As just one example, Steffens wrote about how the Magee machine did favors for businessmen who wanted to expand their plants. "A foundry occupies a block, spreads to the next block and wants the street between. In St. Louis the business man boodled for his street. In Pittsburg he went to Magee, and I have heard such a man praise Chris, 'because when I called on him his outer office was filled with waiting politicians, but he knew I was a business man and in a hurry; he called me in first, and he gave me the street without any fuss.'" Even as he condemned Magee's tactics, Steffens acknowledged his enormous popularity. "Chris, as he was called, was a charming character," Steffens wrote. "I have seen Pittsburgers grow black in the face denouncing the ring, but when I asked, 'What kind of a man was Magee?' they would cool and say, "Chris? Chris was one of the best men God ever made." Steffens concluded. "Magee did not, technically speaking, rob the town. That was not his way, and it would be a carelessly unnecessary way in Pennsylvania. But surely he does not deserve a monument."

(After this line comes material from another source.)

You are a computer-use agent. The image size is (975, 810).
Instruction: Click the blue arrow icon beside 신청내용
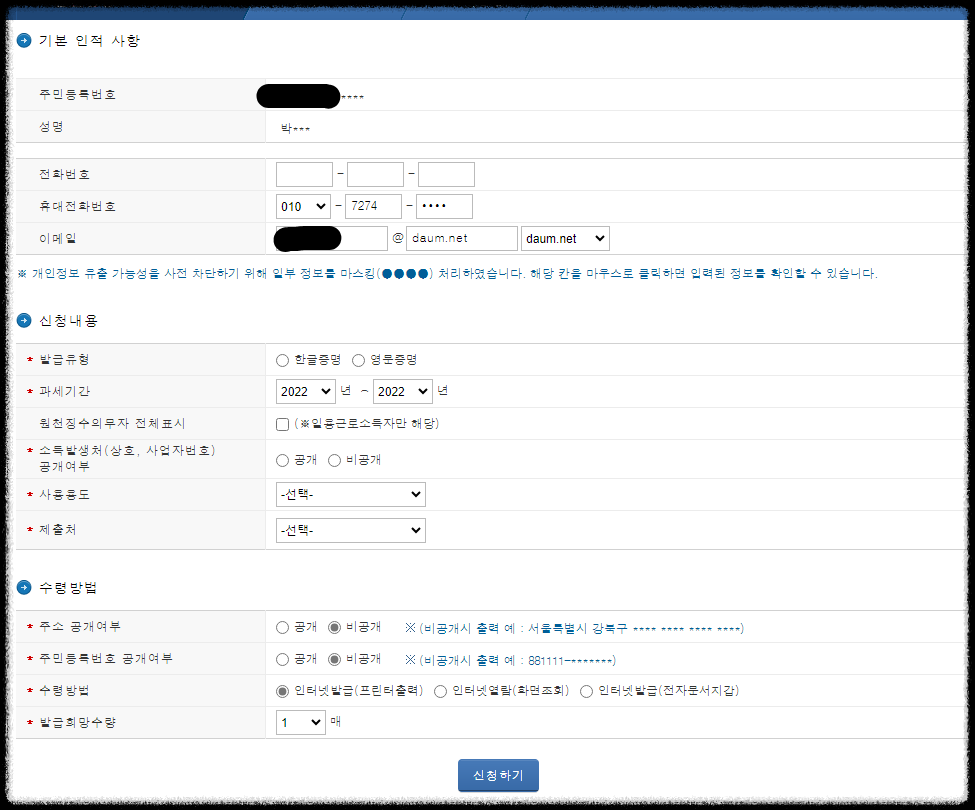pos(25,321)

Meanwhile, Edward Muller, a University of Pittsburgh history professor, said Magee was a classic machine boss who not only helped shape the city's growth when its industry and population were increasing rapidly, but also ensured his political future by taking care of the many new immigrants flowing into the region. Muller stated that, like other machine leaders, Magee figured out 'that by providing minimal services like a turkey in the pot at Thanksgiving or a load of coal when it was freezing or jobs in contracting companies that paved the streets and put in lighting and sewers, he could in turn get the voters' undying political loyalty." In the end, Muller said, Magee accomplished a tremendous upgrade of the city's infrastructure at the time, with roads, sewers, gas, lighting, the parks system being built. However, Muller states it was done at a cost, a degree of inefficiency, a degree of corruption.

Magee is honored with several monuments throughout the city of Pittsburgh, including one on Schenley Plaza created by the sculptor Augustus Saint Gaudens. His home "Maples" became a maternity hospital in 1911, which continues today as Magee-Women's Hospital of the University of Pittsburgh Medical Center, a hospital for women and their babies, envisioned by Magee in his will. As stipulated, it opened after his wife's death and was named Elizabeth Steel Magee Hospital in honor of his mother.